I love Dick de Chris Kraus par Henri Lefebvre
I love Dick, une performance
Les éditions Flammarion publient dans cette rentrée littéraire I love Dick, un ouvrage de Chris Kraus paru une première fois aux Etats-Unis en 1997, et réédité en 2006 par Hedi El Kholti pour les éditions Semiotext(e) (Los Angeles).
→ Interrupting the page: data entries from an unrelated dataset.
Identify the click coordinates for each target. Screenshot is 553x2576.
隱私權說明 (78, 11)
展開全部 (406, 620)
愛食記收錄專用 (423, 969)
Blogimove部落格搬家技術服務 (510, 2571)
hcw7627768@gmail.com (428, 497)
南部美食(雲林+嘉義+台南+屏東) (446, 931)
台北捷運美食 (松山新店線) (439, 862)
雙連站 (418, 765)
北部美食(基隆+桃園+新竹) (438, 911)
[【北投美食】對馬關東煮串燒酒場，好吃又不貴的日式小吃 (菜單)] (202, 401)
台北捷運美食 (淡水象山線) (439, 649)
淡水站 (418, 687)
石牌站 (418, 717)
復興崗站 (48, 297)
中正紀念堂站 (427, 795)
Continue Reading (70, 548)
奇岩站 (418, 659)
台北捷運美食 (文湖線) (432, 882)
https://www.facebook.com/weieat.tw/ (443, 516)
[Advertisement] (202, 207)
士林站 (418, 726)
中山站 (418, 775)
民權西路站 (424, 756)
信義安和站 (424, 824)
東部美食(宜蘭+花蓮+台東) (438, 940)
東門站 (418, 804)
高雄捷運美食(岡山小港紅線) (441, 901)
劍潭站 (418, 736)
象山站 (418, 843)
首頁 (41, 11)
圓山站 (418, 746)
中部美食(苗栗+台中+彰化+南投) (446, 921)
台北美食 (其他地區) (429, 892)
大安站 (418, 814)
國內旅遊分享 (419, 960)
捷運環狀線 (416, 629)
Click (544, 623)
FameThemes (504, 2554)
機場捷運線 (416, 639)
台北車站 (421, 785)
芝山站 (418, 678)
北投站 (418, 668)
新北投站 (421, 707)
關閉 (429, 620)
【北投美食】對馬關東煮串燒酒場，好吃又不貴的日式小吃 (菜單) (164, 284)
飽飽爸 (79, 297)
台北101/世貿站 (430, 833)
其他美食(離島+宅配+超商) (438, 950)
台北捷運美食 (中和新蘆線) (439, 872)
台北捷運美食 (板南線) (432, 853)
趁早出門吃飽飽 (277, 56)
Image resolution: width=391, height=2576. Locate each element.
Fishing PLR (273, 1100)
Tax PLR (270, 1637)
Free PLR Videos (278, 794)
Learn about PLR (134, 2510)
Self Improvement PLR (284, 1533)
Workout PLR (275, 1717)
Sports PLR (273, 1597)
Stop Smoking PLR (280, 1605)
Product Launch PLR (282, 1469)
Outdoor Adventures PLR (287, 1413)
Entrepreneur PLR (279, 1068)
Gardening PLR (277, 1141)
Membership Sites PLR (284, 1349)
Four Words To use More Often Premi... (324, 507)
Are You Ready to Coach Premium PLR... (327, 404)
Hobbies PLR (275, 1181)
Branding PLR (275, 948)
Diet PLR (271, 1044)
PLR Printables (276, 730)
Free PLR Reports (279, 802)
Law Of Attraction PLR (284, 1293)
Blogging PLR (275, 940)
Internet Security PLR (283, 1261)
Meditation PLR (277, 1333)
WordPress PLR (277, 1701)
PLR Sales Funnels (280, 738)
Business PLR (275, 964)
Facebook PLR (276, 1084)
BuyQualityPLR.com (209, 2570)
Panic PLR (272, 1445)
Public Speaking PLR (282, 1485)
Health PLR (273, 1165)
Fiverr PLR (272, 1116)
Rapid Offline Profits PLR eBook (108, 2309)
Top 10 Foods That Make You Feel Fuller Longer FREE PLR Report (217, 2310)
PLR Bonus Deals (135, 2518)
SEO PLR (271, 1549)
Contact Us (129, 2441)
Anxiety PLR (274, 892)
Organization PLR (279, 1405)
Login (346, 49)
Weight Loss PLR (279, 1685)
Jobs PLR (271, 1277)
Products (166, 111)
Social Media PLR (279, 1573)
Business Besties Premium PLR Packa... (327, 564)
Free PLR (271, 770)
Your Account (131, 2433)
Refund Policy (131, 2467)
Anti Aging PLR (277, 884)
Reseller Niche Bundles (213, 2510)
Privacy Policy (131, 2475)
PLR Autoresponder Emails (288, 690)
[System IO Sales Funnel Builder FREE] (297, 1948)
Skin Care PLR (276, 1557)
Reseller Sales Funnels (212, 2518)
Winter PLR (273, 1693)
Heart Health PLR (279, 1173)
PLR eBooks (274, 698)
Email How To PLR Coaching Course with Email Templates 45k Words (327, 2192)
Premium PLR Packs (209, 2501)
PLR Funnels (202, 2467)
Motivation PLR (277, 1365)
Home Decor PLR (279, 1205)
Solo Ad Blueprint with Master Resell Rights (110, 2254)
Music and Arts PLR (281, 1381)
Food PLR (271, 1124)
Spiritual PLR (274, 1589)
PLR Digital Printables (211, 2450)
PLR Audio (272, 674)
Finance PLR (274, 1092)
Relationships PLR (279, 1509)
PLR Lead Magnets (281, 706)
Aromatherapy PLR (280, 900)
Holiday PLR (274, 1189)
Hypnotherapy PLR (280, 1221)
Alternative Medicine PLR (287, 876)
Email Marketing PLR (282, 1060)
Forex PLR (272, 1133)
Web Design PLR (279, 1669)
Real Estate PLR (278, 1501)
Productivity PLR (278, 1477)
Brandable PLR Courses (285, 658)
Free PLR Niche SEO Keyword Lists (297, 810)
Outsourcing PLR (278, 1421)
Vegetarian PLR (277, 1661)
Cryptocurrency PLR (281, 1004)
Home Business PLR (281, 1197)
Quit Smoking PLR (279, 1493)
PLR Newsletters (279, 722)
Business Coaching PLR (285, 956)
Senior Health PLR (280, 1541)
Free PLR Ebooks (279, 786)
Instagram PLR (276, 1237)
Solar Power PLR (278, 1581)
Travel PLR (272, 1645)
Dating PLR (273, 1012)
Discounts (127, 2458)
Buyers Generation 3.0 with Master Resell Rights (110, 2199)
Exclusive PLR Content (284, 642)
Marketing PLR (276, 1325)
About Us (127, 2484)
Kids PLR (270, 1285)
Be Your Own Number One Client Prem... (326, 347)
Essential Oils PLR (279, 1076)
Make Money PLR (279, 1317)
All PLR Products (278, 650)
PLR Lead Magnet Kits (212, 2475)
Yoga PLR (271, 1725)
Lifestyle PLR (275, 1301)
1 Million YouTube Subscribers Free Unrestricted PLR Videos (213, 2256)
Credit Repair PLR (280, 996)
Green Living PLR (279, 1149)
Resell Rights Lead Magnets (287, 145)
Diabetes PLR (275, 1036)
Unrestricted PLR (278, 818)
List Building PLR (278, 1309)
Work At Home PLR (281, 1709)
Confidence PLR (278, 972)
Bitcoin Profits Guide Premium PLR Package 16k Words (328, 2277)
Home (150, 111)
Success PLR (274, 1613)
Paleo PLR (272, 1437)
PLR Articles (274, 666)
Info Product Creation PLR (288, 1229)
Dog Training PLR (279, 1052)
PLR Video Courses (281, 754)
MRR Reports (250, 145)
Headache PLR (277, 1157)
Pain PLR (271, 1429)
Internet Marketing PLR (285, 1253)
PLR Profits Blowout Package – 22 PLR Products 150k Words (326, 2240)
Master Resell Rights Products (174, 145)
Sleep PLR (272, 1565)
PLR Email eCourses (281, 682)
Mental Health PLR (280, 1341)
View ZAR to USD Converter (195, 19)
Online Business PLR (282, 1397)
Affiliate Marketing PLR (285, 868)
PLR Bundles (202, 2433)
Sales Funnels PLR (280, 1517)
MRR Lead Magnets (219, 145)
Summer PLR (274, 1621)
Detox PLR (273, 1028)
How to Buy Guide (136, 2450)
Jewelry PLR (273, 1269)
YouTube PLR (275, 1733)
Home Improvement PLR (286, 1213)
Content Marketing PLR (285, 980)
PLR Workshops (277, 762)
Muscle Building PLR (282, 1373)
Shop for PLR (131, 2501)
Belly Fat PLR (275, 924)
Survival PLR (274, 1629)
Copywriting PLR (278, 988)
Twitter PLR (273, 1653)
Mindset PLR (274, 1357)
Il n’est pas inutile, d’emblée, de replacer le livre dans son contexte, celui de la société américaine des années 1990, une société peu encline à soutenir les ambitions féminines et qui observe d’un œil circonspect, voire avec condescendance, les activités politiques et artistiques des femmes. Ce sont les raisons pour lesquelles le livre a été reçu avec difficulté en 1997, expliquait Chris Kraus dans un article récent (The Guardian, mai 2016). Mais lors de sa réédition en 2006 sa réception a été beaucoup plus heureuse, simplement parce que le monde entre temps « avait changé ». Les voix féminines se font mieux entendre désormais, le monde s’est formé depuis à leur écoute, ce qui ne lui était pas ordinaire en dépit des évolutions qui semblaient s’être faites dans les esprits et dans les lois depuis les années 1970. C’est ainsi que I love Dick est devenu le témoignage d’une femme et d’une époque.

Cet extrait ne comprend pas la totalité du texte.